Ton œuvre a-t-elle pour vecteur les êtres, les choses ou les temporalités ? (ou les 3 ?)
Le temps est en effet pour moi un sujet central. J’ai mis longtemps à comprendre que je n’adhérais pas à cette représentation conventionnelle du temps sous forme de ligne droite. Le temps est pour moi comme une spirale qui revient continûment sur elle-même tout en ne cessant d’avancer. Cette vision est en partie culturelle. Chaque année, au moment de la Pâques, les juifs sortent d’Egypte et se libèrent de leurs entraves. Chaque année, au moment de la Fête des semaines, ils reçoivent les Dix Commandements et entrent en terre promise et ainsi de suite. L’année est scandée par cette histoire qui revient sur elle-même. Et pourtant, dans le même temps, nous avançons. Je ne crois pourtant pas que cette vision soit uniquement culturelle. Il me semble que nous sommes tous lancés sur cette étrange trajectoire. S’attachent à nos basques mille traces du passé. La question n’est pas de savoir si elles existent ou pas, mais si nous acceptons de les voir. De les prendre en compte ou d’en être le jouet aveugle. Le temps tient les êtres ensemble, morts et vivants. Les objets en sont les porteurs symboliques.

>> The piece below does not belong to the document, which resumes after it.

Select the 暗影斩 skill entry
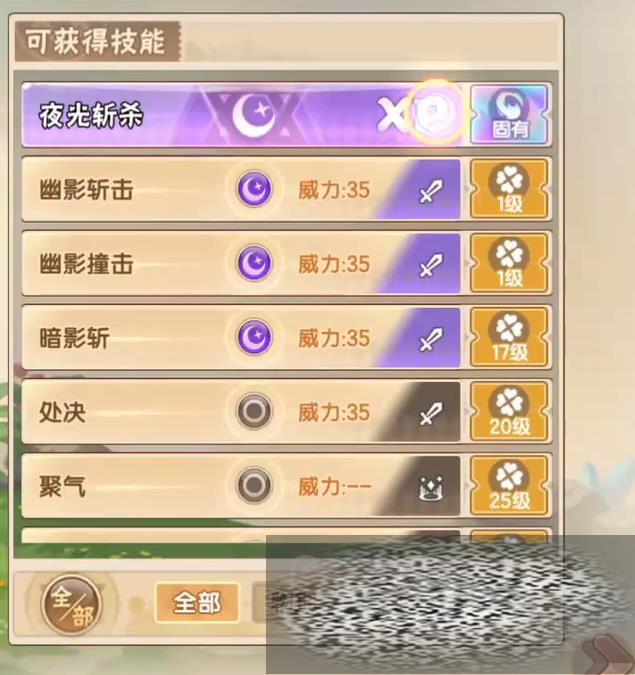The height and width of the screenshot is (675, 635). coord(241,337)
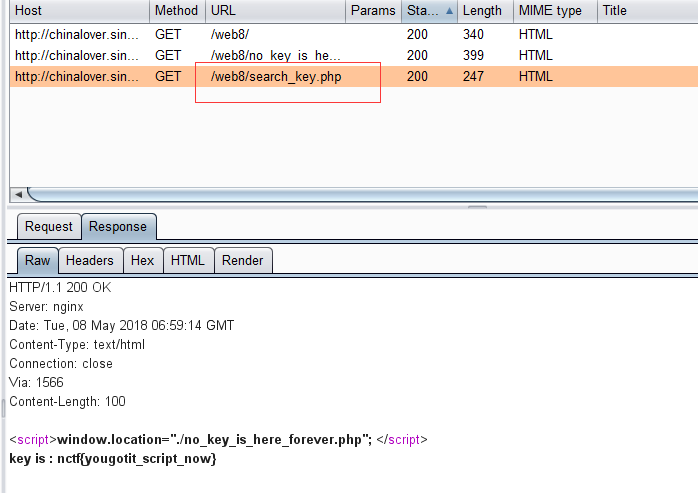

Une question plus vaste…quel est l’avenir de l’art selon toi ? Plus précisément, quel est le risque de la dématérialisation des objets comme les photos ou les livres pour la génération future d’artistes ?
De nouveaux mediums se rajoutent aux précédents. Cela me semble plutôt bénéfique. On devient tous photographes, il suffit d’un moment d’inspiration. Je le prends comme une ouverture, une opportunité pour tous…L’art peut être le révélateur d’un état du monde, de son avilissement ou de sa transcendance. Je ne suis pas adepte des liseuses par exemple, mais un ami m’a dit, « Tu te rends compte, je prends le train, et je peux regarder toutes les premières pages des livres que j’ai aimés… ». J’ai trouvé ça fou. Ceci dit, je suis une amoureuse des livres, du papier, je me sens bien dans une maison s’il y a des livres.
Comment expliques tu ton travail à tes enfants ?
Mon travail s’adresse probablement d’abord à eux. Ce que je libère, les concerne au premier chef. J’espère les rendre plus libres. Leur expliquer qu’on peut échapper à tout sauf à ce qu’on est. Essayer est à la fois une perte de temps et la plus sûre voie vers le malheur.
J’ai constitué, chez moi Un mur de traces. Cela pourrait être un cabinet de curiosités si les objets qui s’y rassemblent n’étaient si anodins. Anodins mais uniques, anodins mais ils ont une histoire. Un de mes fils rassemble également des objets sur des étagères, elles sont remplies à ras bord, cela forme un ensemble extraordinaire. Il me fait des offrandes, je lui en fais d’autres.
Avec chacun de mes enfants, j’ai un dialogue particulier.
Le devoir de mémoire est-il inaliénable chez toi ?
Je n’aime pas cette expression. Je comprends ce qu’elle recouvre bien sûr, mais on ne fait pas de la douleur un devoir. Avec ça, on peut ne transmettre qu’une obligation, provoquer l’indifférence voire le rejet. Il y a parfois une désincarnation des commémorations qui me glace.
Il y a en revanche, à l’évidence, un devoir d’éducation. Et juste derrière, un devoir de réparation. Nous ne pouvons pas livrer toute cette laideur aux générations suivantes sans leur donner des clefs de réparation. Un cours de philosophie, un hymne à la vie, à ce que nous avons reçus de bon…Et bien sûr, on ne répare rien, mais cela permet de poursuivre. Nous devons accompagner et aider les jeunes générations à supporter la litanie des horreurs. C’est consciemment qu’ils doivent choisir la vie.
Dans mon travail, je cherche à partager ce qui est vivant dans ce qui n’est plus, ce qui appartient à l’humanité quoiqu’il advienne, ce que nous avons en commun.
Y a-t-il une chose dans ton existence que tu souhaiterais oublier si tu le pouvais ?
Ce que j’ai longtemps cherché à oublier me constitue. C’est au moment de l’énoncer, que je l’ai compris. Pour oublier, il aurait fallu naître autre.